When processing text, as one of the most intuitive interpretations of text is to perceive it as a sequence of characters, the learning model should be able to do time-series modelling, thus requiring the memory of the past. To understand this, think of a language modelling task; the next word for the word cat should be different from the next word for the word climbed. One such popular model that encompasses this ability is known as a Recurrent Neural Network (RNN). We will see in Chapter 6, Recurrent Neural Networks how exactly RNNs achieve this by going through interactive exercises.

It should be noted that memory is not a trivial operation that is inherent to a learning model. Conversely, ways of persisting memory should be carefully designed. Also, the term memory should not be confused with the learned weights of a non-sequential deep network that only looks at the current input, where a sequential model (for example, RNN) will look at both the learned weights and the previous element of the sequence to predict the next output.

One prominent drawback of RNNs is that they cannot remember more than few (approximately 7) time steps, thus lacking long-term memory. Long Short-Term Memory (LSTM) networks are an extension of RNNs that encapsulate long-term memory. Therefore, often LSTMs are preferred over standard RNNs, nowadays. We will peek under the hood in Chapter 7, Long Short-Term Memory Networks to understand them better.

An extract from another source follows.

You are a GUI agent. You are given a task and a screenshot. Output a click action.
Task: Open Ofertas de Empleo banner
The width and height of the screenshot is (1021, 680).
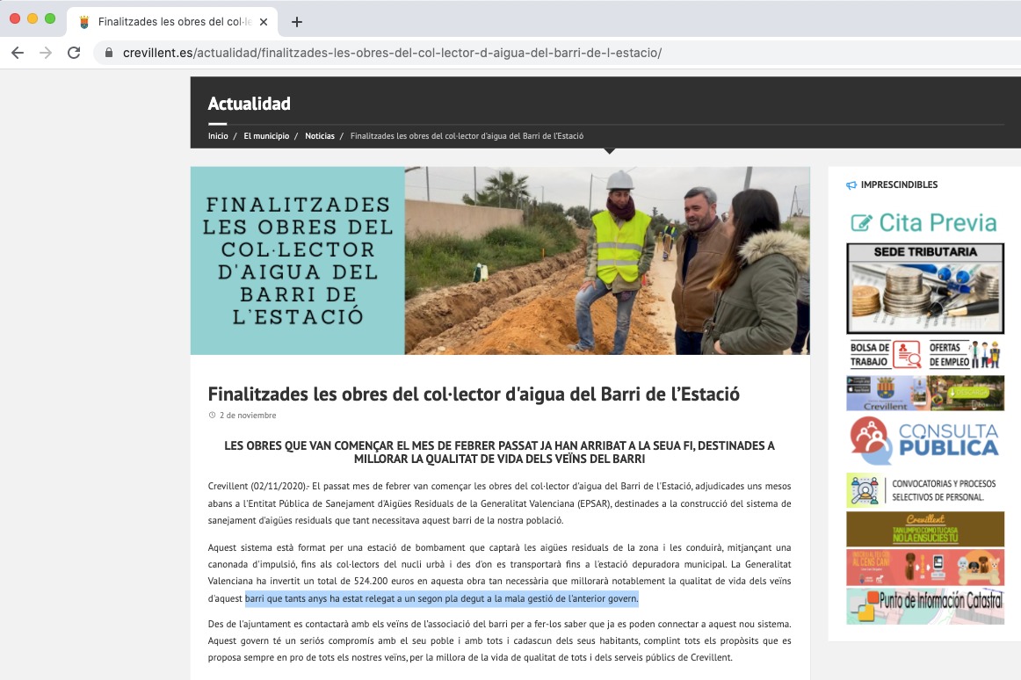click(965, 355)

In summary, we can mainly separate deep networks into two categories: the non-sequential models that deal with only a single input at a time for both training and prediction (for example, image classification) and the sequential models that cope with sequences of inputs of arbitrary length (for example, text generation where a single word is a single input). Then we can categorize non-sequential (also called feed-forward) models into deep (approximately less than 20 layers) and very deep networks (can be greater than hundreds of layers). The sequential models are categorized into short-term memory models (for example, RNNs), which can only memorize short-term patterns and long-term memory models, which can memorize longer patterns. In Figure 1.4, we outline the discussed taxonomy. It is not expected that you understand these different deep learning models fully at this point, but it only illustrates the diversity of the deep learning models:

Figure 1.4: A general taxonomy of the most commonly used deep learning methods, categorized into several classes

Understanding a simple deep model – a Fully-Connected Neural Network

Now let's have a closer look at a deep neural network in order to gain a better understanding. Although there are numerous different variants of deep models, let's look at one of the earliest models (dating back to 1950-60), known as a Fully-Connected Neural Network (FCNN), or sometimes called a multilayer perceptron. The Figure 1.5 depicts a standard three-layered FCNN.